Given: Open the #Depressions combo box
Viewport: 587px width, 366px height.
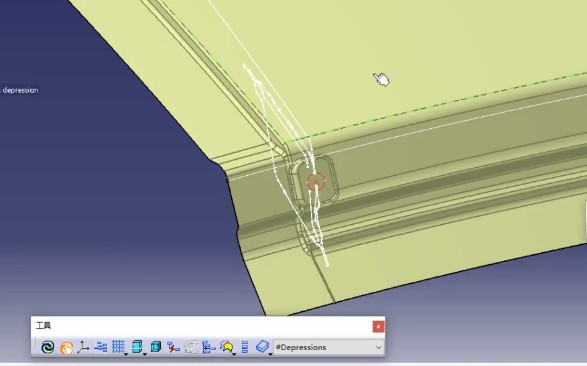Looking at the screenshot, I should click(x=329, y=347).

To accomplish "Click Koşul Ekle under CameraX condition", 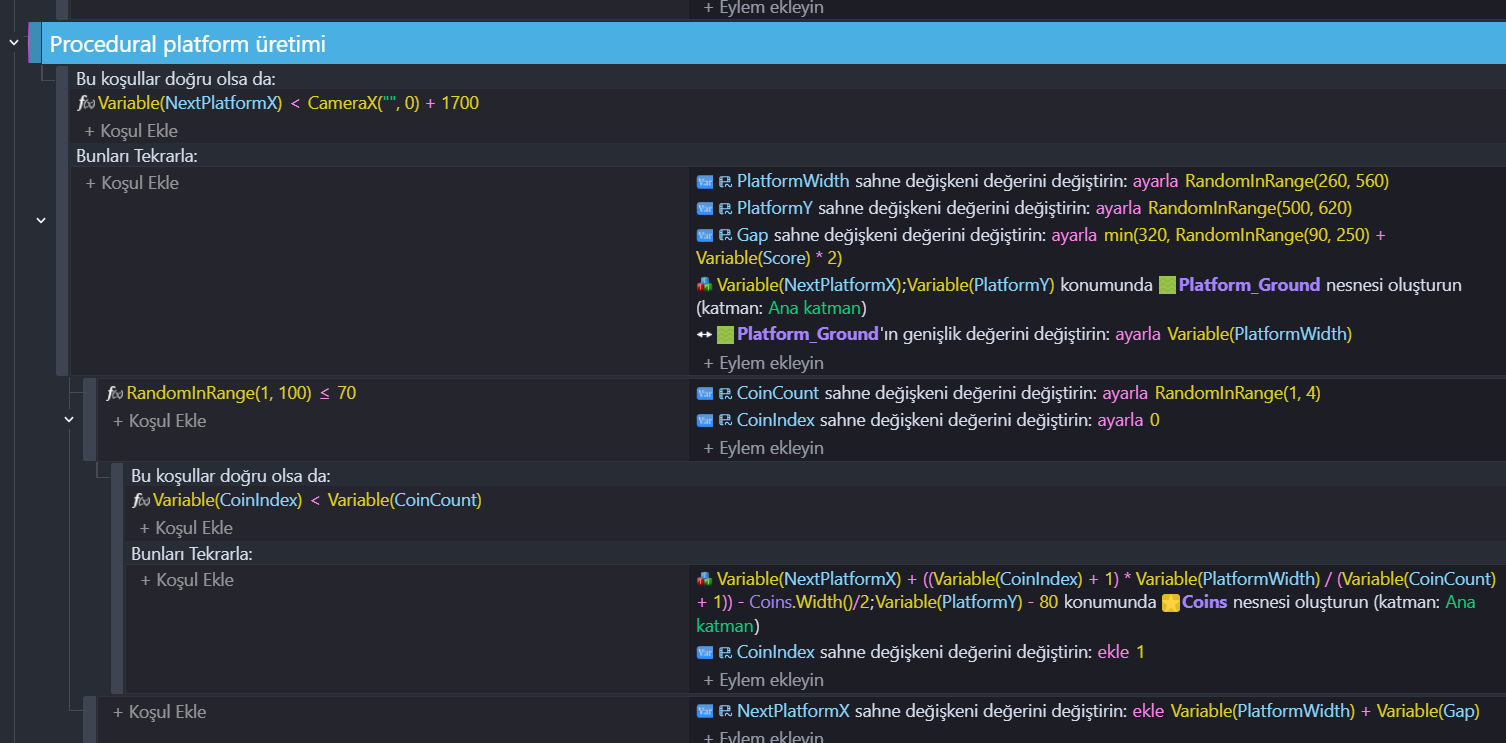I will pyautogui.click(x=131, y=131).
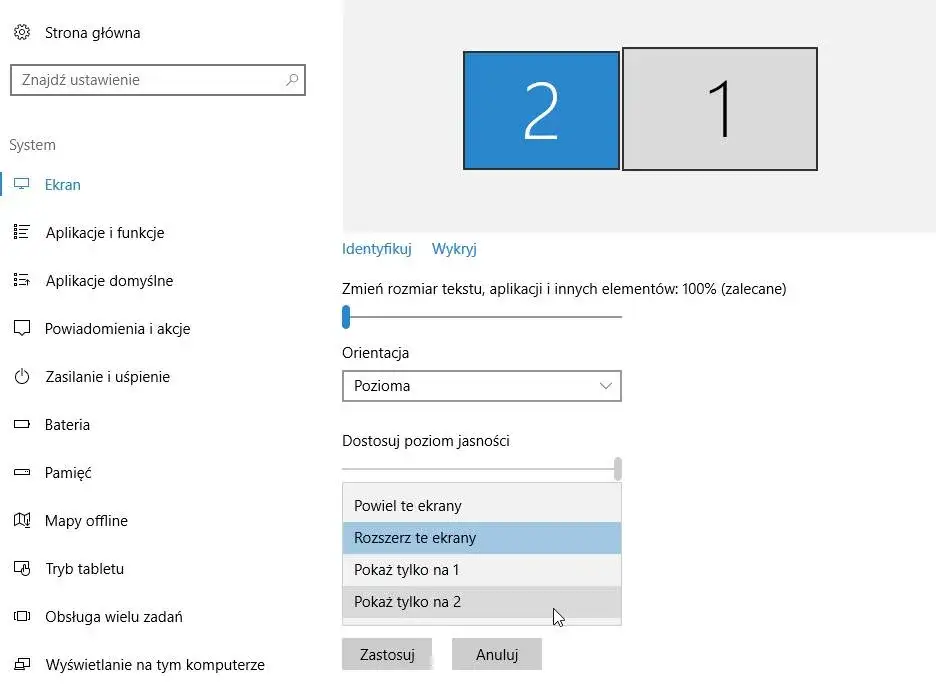Image resolution: width=936 pixels, height=685 pixels.
Task: Click the search magnifier icon
Action: [292, 80]
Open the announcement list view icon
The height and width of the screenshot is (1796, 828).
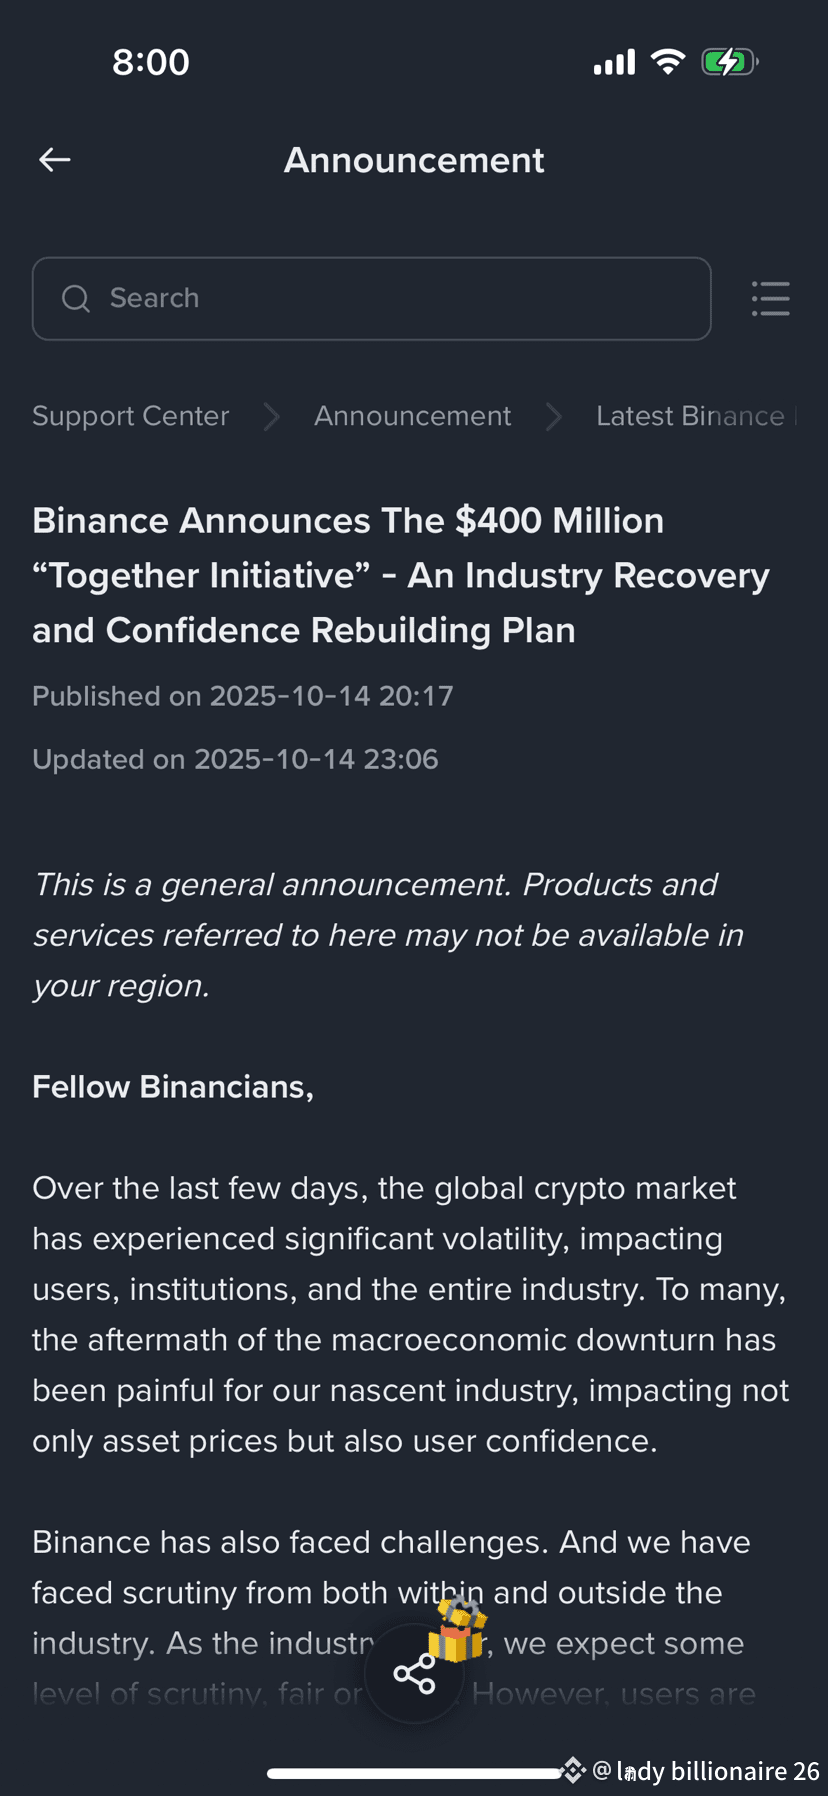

▬▬▬▬▬▬

The task: Extract, from the listing above, every line where the string "Open" occurs.

Result of this task:
Given: Open the #Depressions combo box
Open the announcement list view icon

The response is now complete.